CHALLENGE
How many lines in the data entries below contain the string "height"? Case counts; reply with the number only.

[Data entries]
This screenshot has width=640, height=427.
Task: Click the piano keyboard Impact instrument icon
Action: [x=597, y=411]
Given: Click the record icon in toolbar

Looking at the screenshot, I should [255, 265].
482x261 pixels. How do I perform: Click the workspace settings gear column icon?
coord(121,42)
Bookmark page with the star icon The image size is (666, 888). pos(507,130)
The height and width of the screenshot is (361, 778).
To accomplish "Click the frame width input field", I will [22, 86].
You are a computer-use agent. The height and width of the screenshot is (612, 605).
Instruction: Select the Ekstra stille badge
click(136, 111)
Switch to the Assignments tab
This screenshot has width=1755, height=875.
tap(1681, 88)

--

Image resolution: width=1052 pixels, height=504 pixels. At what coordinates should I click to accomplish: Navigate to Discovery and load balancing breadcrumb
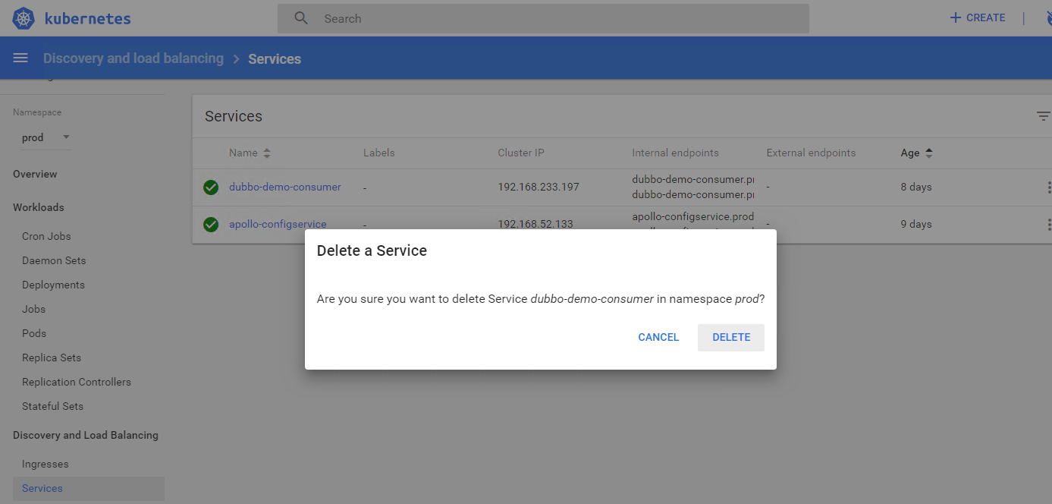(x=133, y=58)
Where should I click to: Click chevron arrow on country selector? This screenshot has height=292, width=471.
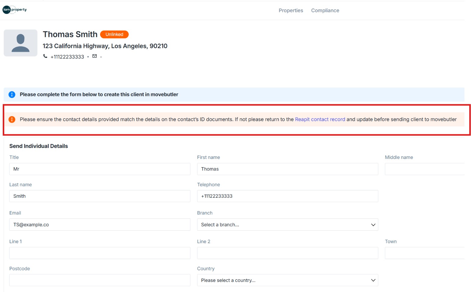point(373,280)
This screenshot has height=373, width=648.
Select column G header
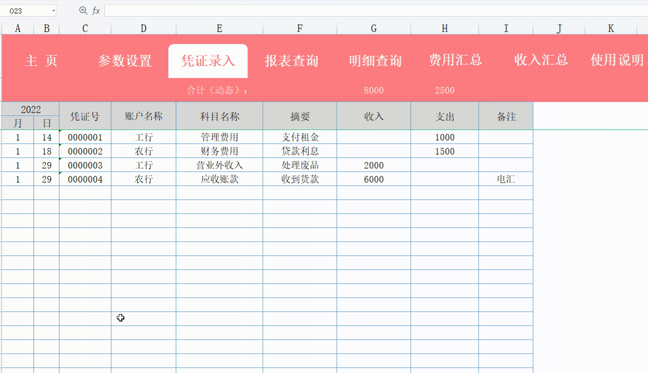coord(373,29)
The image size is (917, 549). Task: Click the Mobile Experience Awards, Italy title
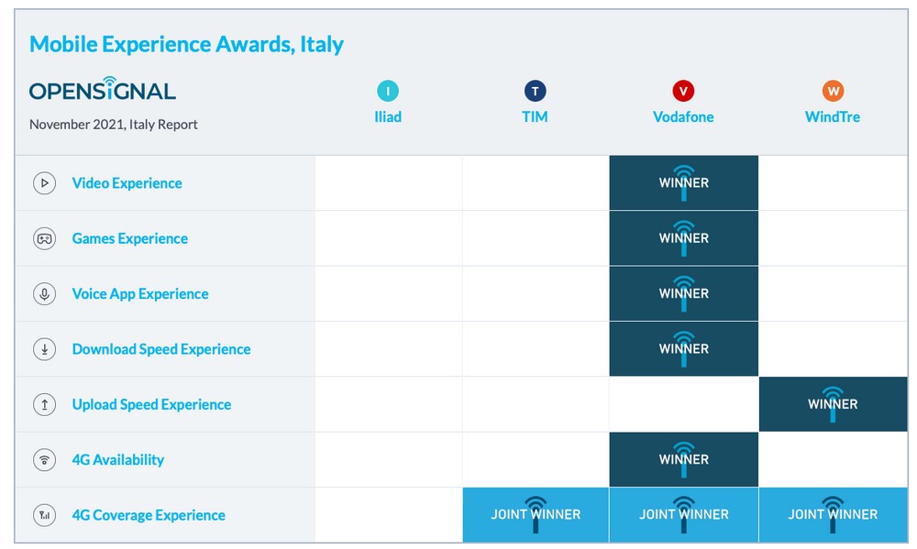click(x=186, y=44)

SOLUTION FOR THIS EXERCISE
7